Your objective
Reproduce the records below exactly as given.

##### Exercise inputs #####

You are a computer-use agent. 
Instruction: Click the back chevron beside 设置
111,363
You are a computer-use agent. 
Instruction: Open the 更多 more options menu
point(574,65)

#####

Expected answer
You are a computer-use agent. 
Instruction: Click the back chevron beside 设置
111,363
You are a computer-use agent. 
Instruction: Open the 更多 more options menu
point(574,65)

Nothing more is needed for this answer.